Today’s conversations around pedagogy focus on highlighting the overlap between academic disciplines rather than distinguishing the lines between them. Cross-curricular projects continue gaining in popularity as schools attempt to remedy the ongoing realization that the traditional segmenting of student learning across disjointed subjects is not an accurate representation of the way students will need to implement their skills in real life.
Fortunately, more and more schools encourage, and even require, their teachers to collaborate with colleagues in other departments to develop cross-curricular projects and learning opportunities. Topics that appear to be unlikely pairings at first—science lessons in a literature class, for example—end up being a more accurate representation of how a student might need to use his or her skills in a real-life situation outside of the classroom. As the world’s cultures become ever more interconnected, students’ ability to act skillfully and conscientiously in a broader array of situations can serve to support, strengthen, and facilitate the exchange of ideas and solutions between the world’s cultures.
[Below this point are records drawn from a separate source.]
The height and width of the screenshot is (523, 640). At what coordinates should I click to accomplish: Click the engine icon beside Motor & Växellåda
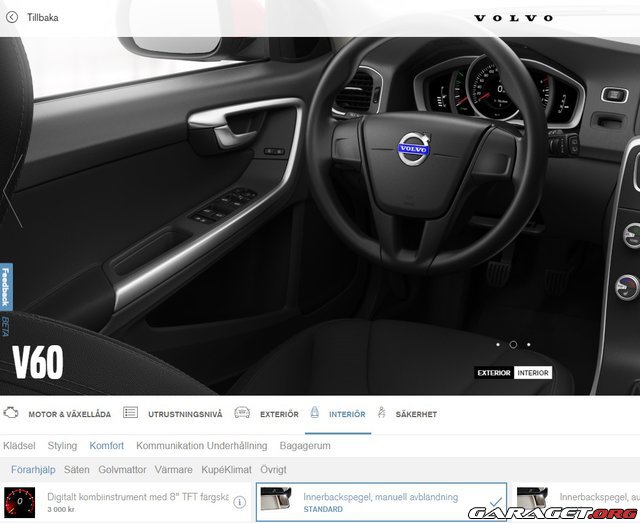pos(11,413)
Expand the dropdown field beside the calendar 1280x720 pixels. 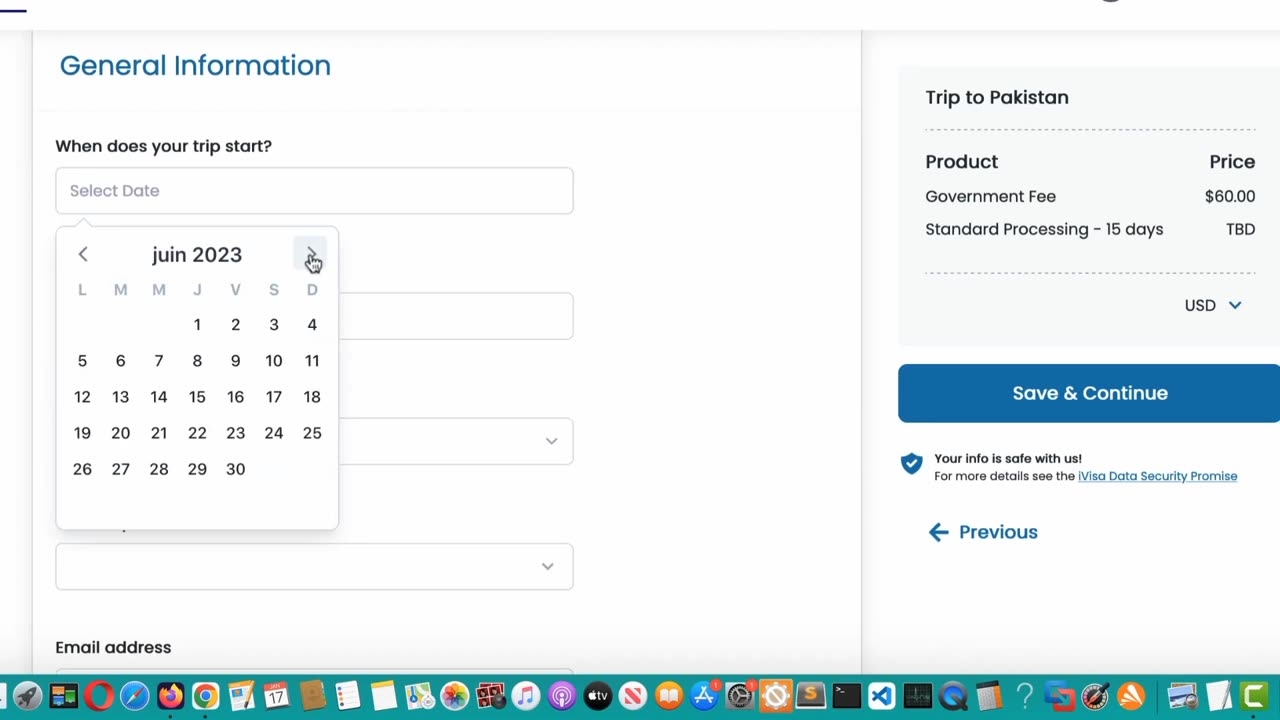551,441
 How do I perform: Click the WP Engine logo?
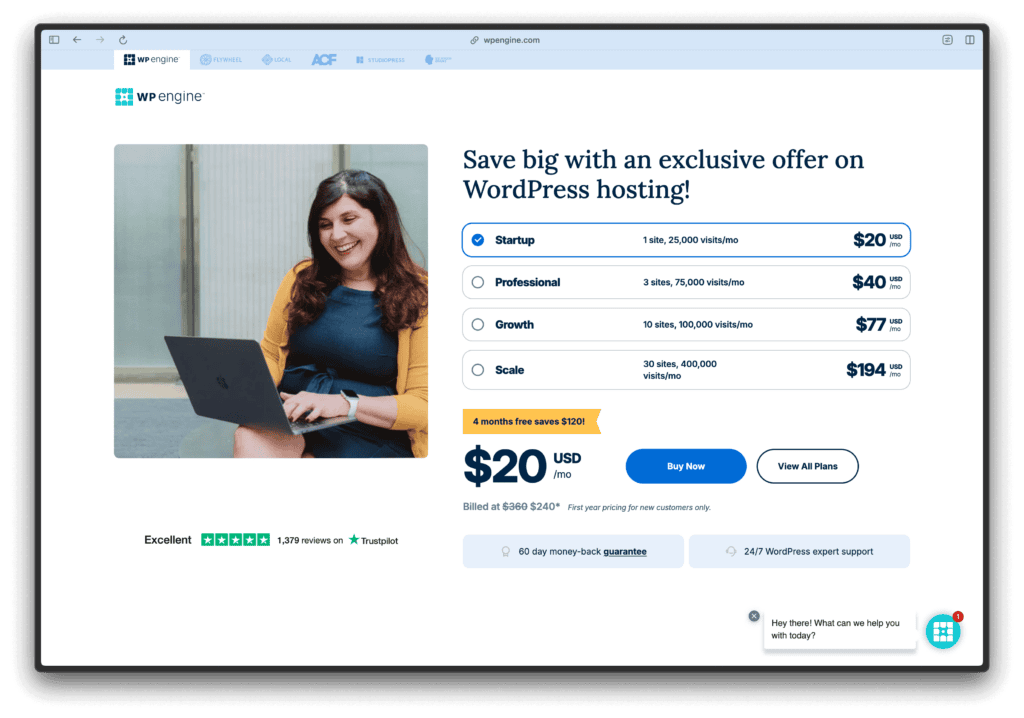[159, 97]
A rewarding outcome of cross-curricular projects is that students come away from the lesson with actual strategies for problem solving, whether it be the drafting of a business plan for a small farmer to grow her business, the coordination of sanitation strategies for growing communities in rural areas, or a marketing plan to inspire people to change their shopping habits as a response to the role plastic waste contributes to global warming. When students are placed in situations that call for hands-on problem solving where learning from one discipline needs to be applied to another, students not only understand the value of their knowledge, but they also feel empowered to affect change.
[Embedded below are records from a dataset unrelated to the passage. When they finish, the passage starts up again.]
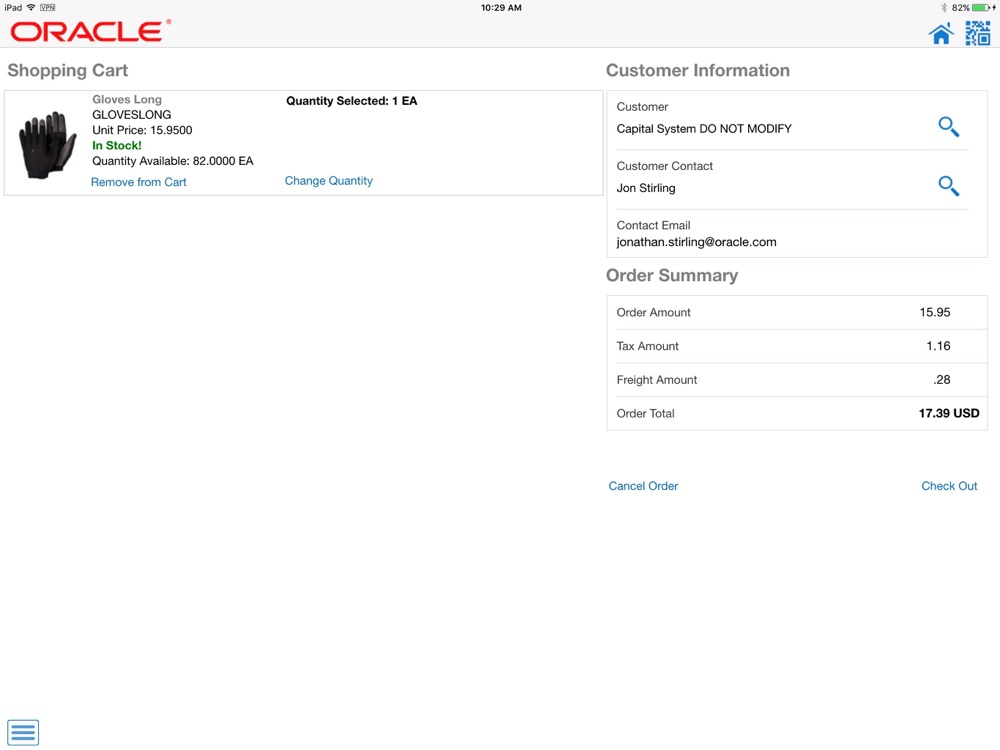1000x750 pixels.
Task: Click the Oracle logo
Action: point(90,31)
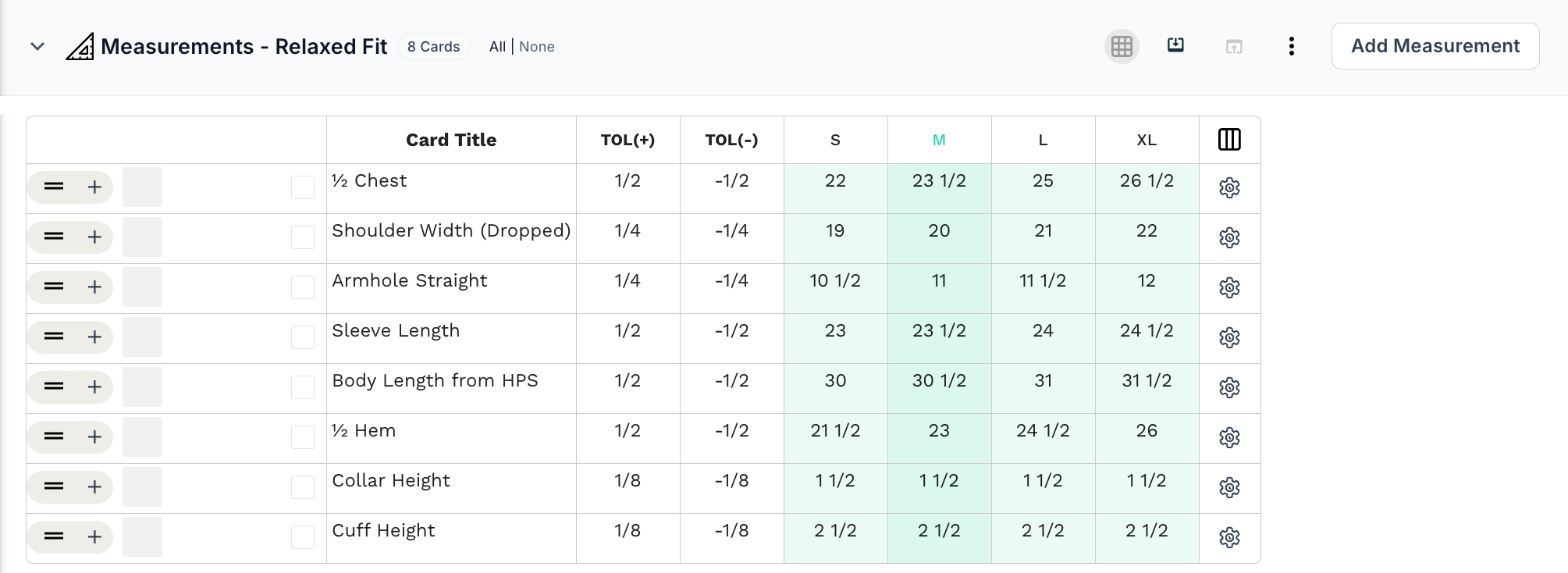Click drag handle icon on ½ Hem row
Screen dimensions: 1568x573
click(54, 437)
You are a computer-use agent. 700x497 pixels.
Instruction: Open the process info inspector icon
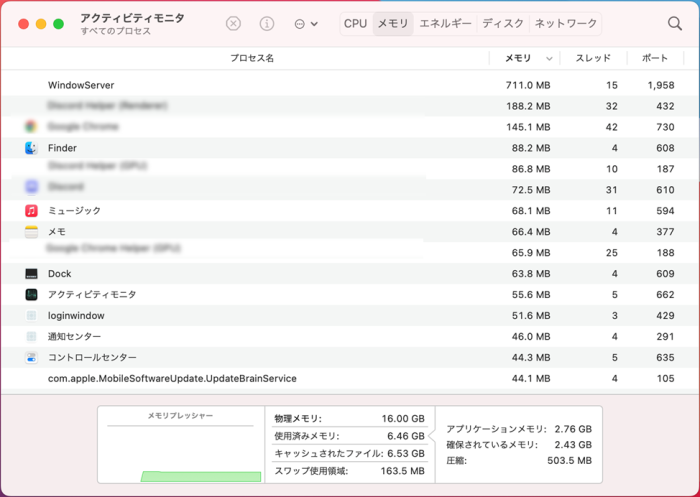(x=267, y=23)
Are you a teacher looking for ways to connect your curriculum with the lessons in other colleagues’ classrooms? Continue reading below for programs that highlight current global Critical Issues and promote co-teaching opportunities for you and your fellow educators.
Cuba | Innovation in Action
A learning experience in Cuba offers students a firsthand introduction to a country emerging from decades of social and economic isolation. History and economics teachers can highlight the changing landscape for small business owners as a result of growing ecotourism, while Spanish learners discover the diversity of the Spanish language. The Spanish spoken in Cuba may sound different than the Spanish you teach in your classroom. By the end of the trip, students hone their design thinking skills and learn how to pitch their ideas for economic growth.
Morocco | Peace, Wonder, and Understanding Islam
While in Morocco, students learn from imams about Islam and gain insight from the female perspective, learning directly from a mursheda. Another unique opportunity is one-on-one time with Moroccan youth, where students gain a more nuanced perspective. Students catch a glimpse of the effects of colonization during Arabic and French lessons and take in the view of the nomadic Bedouin way of life while on camelback.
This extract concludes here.